Mix everything in jars, put a chili pepper cut into several pieces on top and pour over the cooled marinade so that all the vegetables are immersed in the liquid. Keep the jar at a temperature of about +20°C for several days, then place it in a cool place.
Cooking method
- First of all, the horseradish root must be washed, peeled, cut into pieces and grated or chopped in a blender.
- Now you need to cook the brine. To do this, add salt (one tablespoon) and sugar (one dessert spoon) to boiling water. The liquid should cook for a few more minutes, after which it must be removed from the heat, cooled and strained thoroughly.
- Then you should peel the cabbage head from the top leaves. After this, you need to finely chop the vegetable, add horseradish and anise to it, mix everything well.
- Next, you need to put the food in a separate container, fill it with brine and cover it with a saucer on top. You can put a small weight on it, which will compact the cabbage and completely drown it in the liquid.
- After this, the container must be placed in a warm place for several days to complete the fermentation process. You should periodically check the pickle for taste and remove any foam that forms. To do this, use a wooden spatula to pierce the cabbage to the bottom in different places. Otherwise, the vegetable will taste bitter and acquire an unpleasant odor.
- After about five days, the dish will finally be ripe. In order for the fermentation process to stop, the product should be placed in the refrigerator.
This is how sauerkraut is prepared with horseradish and anise. It can be served both as an independent dish and as a spicy appetizer.
Terms and conditions of storage
Store cabbage in a cool, dark place - in the refrigerator, cellar or basement. Recommended temperature –2…0°С, air humidity no more than 85%. Cabbage can be stored for up to ten months. If the jars are in the pantry, then up to six months.

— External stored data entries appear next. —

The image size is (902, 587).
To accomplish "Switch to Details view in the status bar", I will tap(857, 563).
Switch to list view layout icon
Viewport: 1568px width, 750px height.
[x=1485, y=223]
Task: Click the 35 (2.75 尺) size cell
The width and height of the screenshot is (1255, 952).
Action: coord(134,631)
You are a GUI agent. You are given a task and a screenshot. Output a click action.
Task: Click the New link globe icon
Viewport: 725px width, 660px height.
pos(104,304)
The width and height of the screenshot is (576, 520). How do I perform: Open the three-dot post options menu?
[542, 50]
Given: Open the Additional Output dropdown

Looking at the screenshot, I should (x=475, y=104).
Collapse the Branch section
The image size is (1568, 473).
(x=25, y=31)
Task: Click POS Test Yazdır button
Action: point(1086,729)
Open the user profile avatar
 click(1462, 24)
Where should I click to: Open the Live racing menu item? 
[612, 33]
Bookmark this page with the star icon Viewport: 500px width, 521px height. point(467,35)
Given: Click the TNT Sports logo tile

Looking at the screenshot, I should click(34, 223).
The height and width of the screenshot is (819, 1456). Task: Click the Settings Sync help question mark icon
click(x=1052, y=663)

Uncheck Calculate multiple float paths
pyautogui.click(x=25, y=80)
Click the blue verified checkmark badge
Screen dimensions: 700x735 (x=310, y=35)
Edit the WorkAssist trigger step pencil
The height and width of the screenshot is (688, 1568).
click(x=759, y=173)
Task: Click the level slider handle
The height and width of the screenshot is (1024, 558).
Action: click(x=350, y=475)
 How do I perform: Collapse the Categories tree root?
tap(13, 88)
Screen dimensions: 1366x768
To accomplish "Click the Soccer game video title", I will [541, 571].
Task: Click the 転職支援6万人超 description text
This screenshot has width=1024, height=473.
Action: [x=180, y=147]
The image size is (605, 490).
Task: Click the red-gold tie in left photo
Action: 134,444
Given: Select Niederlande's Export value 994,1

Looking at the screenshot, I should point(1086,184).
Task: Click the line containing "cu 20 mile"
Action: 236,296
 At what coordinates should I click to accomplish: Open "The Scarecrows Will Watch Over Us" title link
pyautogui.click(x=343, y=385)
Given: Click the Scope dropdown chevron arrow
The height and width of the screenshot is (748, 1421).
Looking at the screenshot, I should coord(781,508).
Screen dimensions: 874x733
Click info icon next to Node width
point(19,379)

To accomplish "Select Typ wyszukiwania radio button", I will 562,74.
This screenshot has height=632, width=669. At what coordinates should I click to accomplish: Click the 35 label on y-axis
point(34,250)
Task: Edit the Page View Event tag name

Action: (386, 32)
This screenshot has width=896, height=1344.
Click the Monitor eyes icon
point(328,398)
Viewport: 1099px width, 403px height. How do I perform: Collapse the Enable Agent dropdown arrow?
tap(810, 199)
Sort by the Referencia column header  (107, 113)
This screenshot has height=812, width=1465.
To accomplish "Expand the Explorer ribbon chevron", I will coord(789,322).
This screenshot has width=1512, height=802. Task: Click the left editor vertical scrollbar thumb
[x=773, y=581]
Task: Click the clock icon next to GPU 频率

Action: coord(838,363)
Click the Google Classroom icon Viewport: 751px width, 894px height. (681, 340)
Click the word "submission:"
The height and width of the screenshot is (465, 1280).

After opening, the cabbage is eaten within a week . Do not store snacks near a radiator or other heat sources.
On a note! Housewives freeze the snack: place it in a sealed bag and put it in the freezer. Frozen cabbage is suitable for making salads and soups.
Cooking steps
To prepare pickled cabbage with horseradish, I needed these ingredients.
Peel the cabbage from the top leaves and chop it using a knife or a special grater.
In a large bowl, combine cabbage, onion, carrots, garlic and horseradish.
To prepare the marinade-filling, combine water with salt and sugar, bring to a boil, pour in vegetable oil. After the marinade boils, pour in the vinegar and immediately remove from the stove.
Transfer the salad to a clean jar, close the lid and put it in the refrigerator for storage. Pickled cabbage prepared according to this recipe can be served immediately; it goes perfectly with mashed potatoes, pasta, and porridge. Both meat and fish dishes are delicious with it. The shelf life of pickled cabbage with instant horseradish is about 2 weeks in the refrigerator. Despite the fact that the vegetables are poured with hot sauce, the cabbage remains crispy and juicy.
Hot and spicy preparations are especially popular among canned salads and snacks. They awaken the appetite and go well with meat and fatty dishes, which fill the human diet in winter. Cabbage with horseradish for the winter in jars belongs to this category. It will be an indispensable addition to many dishes, and in some cases it will play the role of a sauce, as it has a spicy and sweetish tint with a bright aroma.